Quando o pirómano tem mais tempo de antena, a democracia arde mais depressa

Publicado a

Sento-me à frente da televisão ou oiço podcasts para acompanhar a maratona de debates para as eleições de janeiro e confirmo uma desconfiança simples: a forma como distribuímos a atenção entre quem quer debater e quem prefere incendiar está a tornar a nossa democracia mais frágil. A boa notícia é que a campanha para as presidenciais tem revelado, na sua maioria, um confronto relativamente civilizado de ideias. Apesar das diferenças programáticas, os candidatos e a candidata têm conseguido explicar posições, criticar propostas e clarificar visões para o país, sem transformar cada minuto televisivo num espetáculo de agressões pessoais. Há interrupções, há tensão, há discordâncias, como é natural numa democracia viva, mas e em regra, temos a noção de que o debate político exige respeito pelos factos, pelo interlocutor ou interlocutora e por quem irá votar.

Mas este retrato não é completo. Porque, ao lado da maioria que debate, existe também uma minoria ruidosa que prefere incendiar. Uma minoria que transforma cada aparição pública num pequeno teatro da fúria, que confunde coragem com gritaria e que acredita que a melhor forma de conquistar espaço político é pegar fogo à tenda da democracia. É o pirómano de serviço que não quer debater, antes quer ver arder. E não procura esclarecer, mas desestabilizar.

É importante reconhecer que estes dois mundos se influenciam mutuamente. A crispação permanente exerce pressão sobre todos os atores políticos. A tentação de responder no mesmo registo, de ceder ao populismo de voz alta, está sempre presente. Mas é precisamente por isso que os debates civilizados têm um valor quase pedagógico, já que mostram que a democracia pode funcionar sem gritar, que o contraditório pode ser firme sem ser grosseiro e que a política não tem de ser uma sucessão de ataques a tudo e a todos.

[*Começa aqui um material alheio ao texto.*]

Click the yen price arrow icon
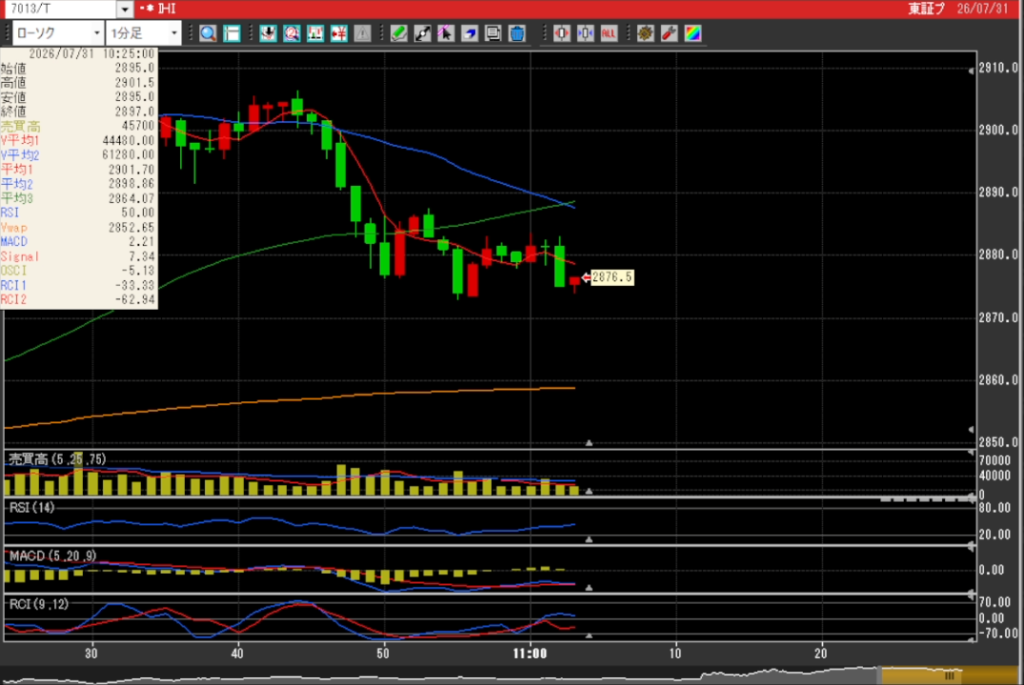The height and width of the screenshot is (685, 1024). point(339,33)
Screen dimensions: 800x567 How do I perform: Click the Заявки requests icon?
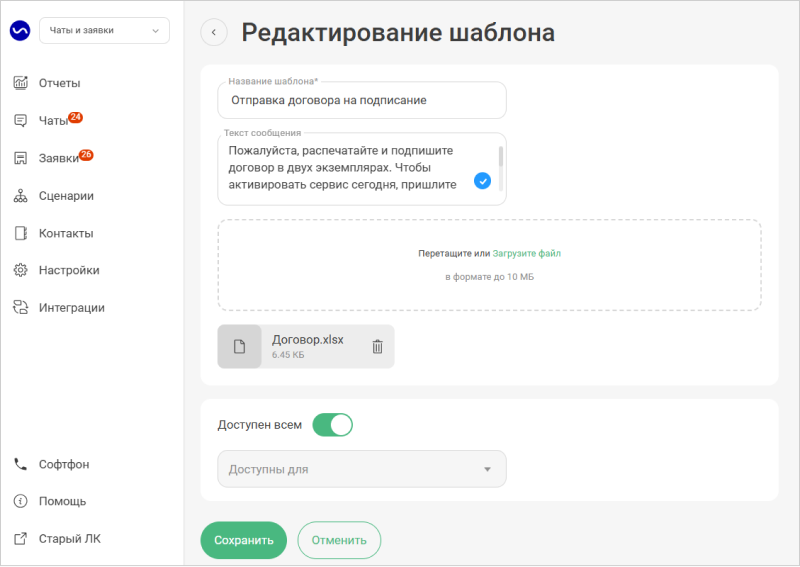[x=20, y=158]
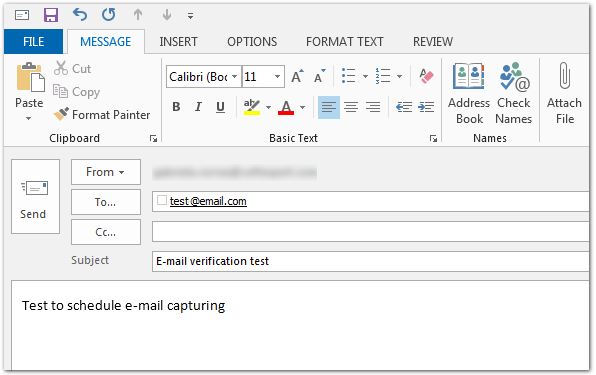Open the From account dropdown

106,172
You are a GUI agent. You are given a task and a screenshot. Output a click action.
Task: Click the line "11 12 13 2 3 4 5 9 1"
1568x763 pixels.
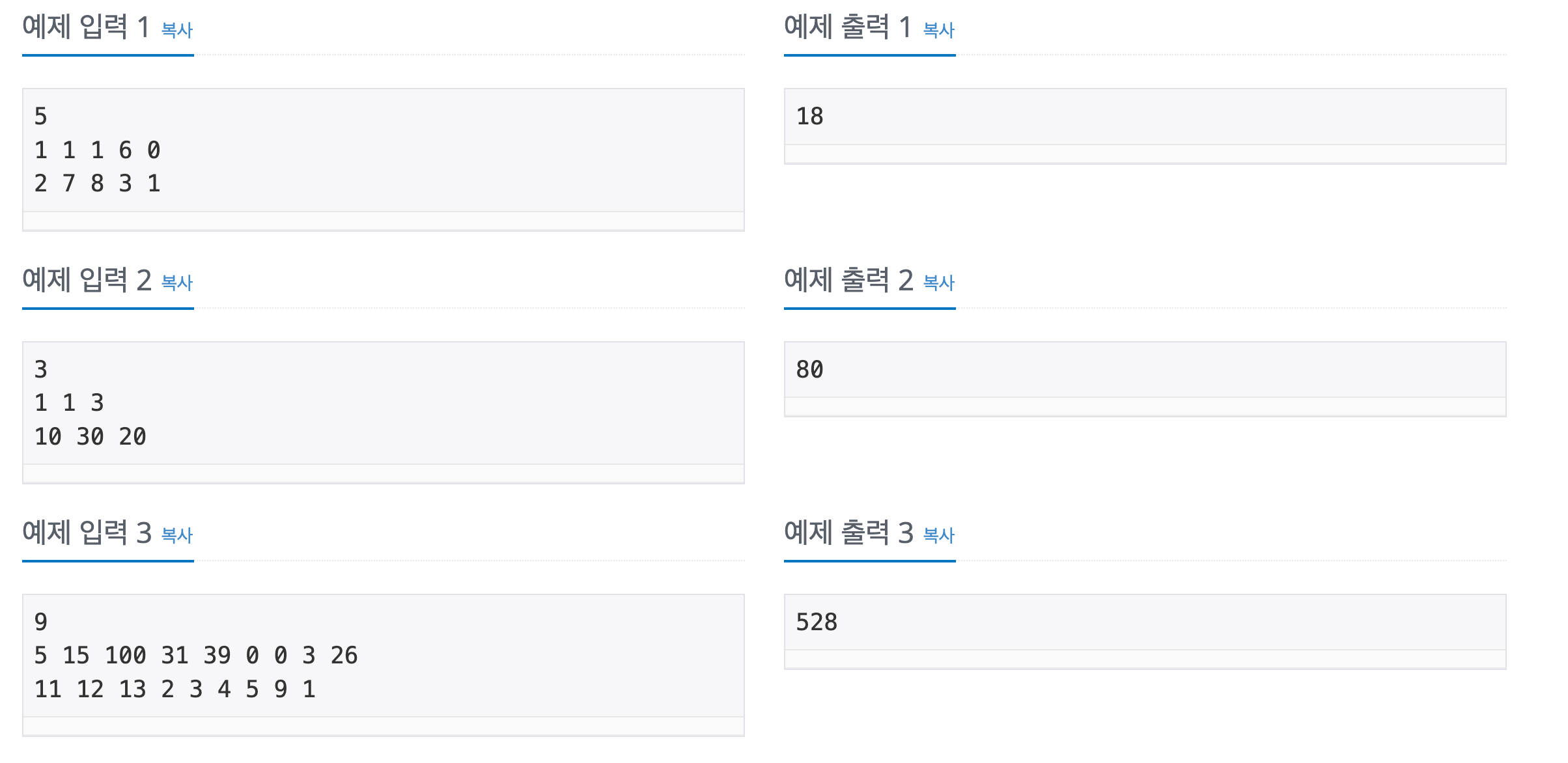175,689
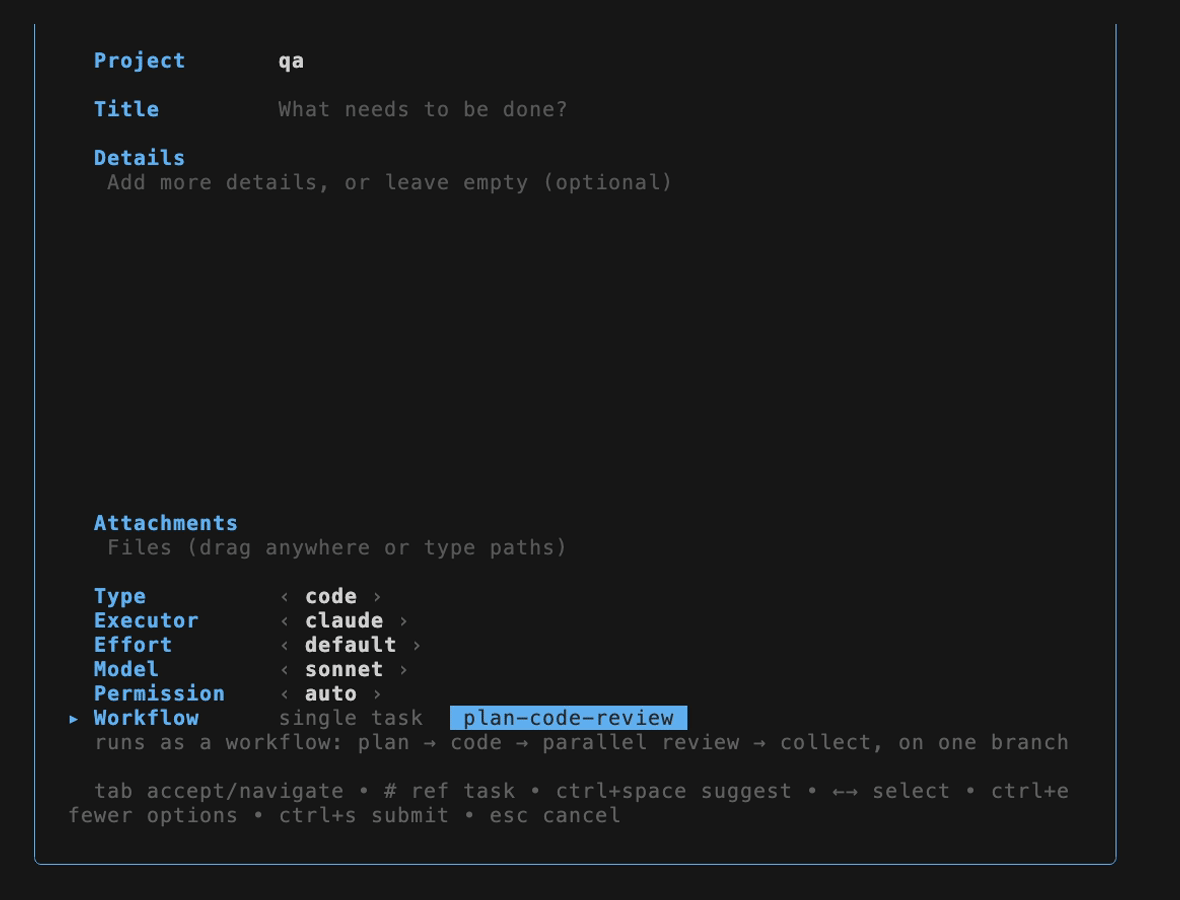
Task: Select the highlighted plan-code-review workflow option
Action: tap(568, 718)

E, no entanto, quando leio os jornais, vejo as televisões, oiço as rádios e percorro as redes sociais, torna-se claro que o contraste entre a civilidade possível e o tumulto deliberado é ainda mais evidente depois do debate acabar. A violência verbal, a bravata, o insulto transformados em método político e mediático, a normalização da falta de educação, tudo isto parece ter-se tornado o combustível preferido de um ecossistema onde o ruído supera o raciocínio e o espetáculo vende mais do que a razão. A atenção mediática não segue necessariamente a qualidade da democracia, mas sim o volume do grito. E, neste ponto, a diferença torna-se ainda mais perturbadora, já que o pirómano aparece mais vezes nos alinhamentos noticiosos, ocupa mais espaço nas redes sociais e conquista mais minutos de atenção pública do que quem nos oferece um debate esclarecedor. A democracia que discute fica em segundo plano, enquanto o populismo que grita recebe os holofotes.

No seu discurso do 25 de Novembro, o Presidente da República fez um apelo que merece ser recordado: a necessidade de temperança. Uma virtude antiga mas cada vez mais urgente. Temperar a palavra, medir o gesto, recusar o fogo fácil que tudo destrói. Se quisermos proteger a qualidade da nossa democracia, talvez este seja o primeiro passo: distinguir quem quer construir um país melhor de quem só quer ver a tenda arder.

Num tempo em que o excesso é frequentemente confundido com autenticidade, importa lembrar que a verdadeira força democrática reside na qualidade da argumentação e não no volume da gritaria. E que a provocação permanente não é coragem, mas apenas incapacidade de contribuir para uma democracia que defende os direitos de cada pessoa, responde às suas aflições e reconhece o valor de todos que aqui vivem, trabalham e ajudam ao nosso progresso coletivo.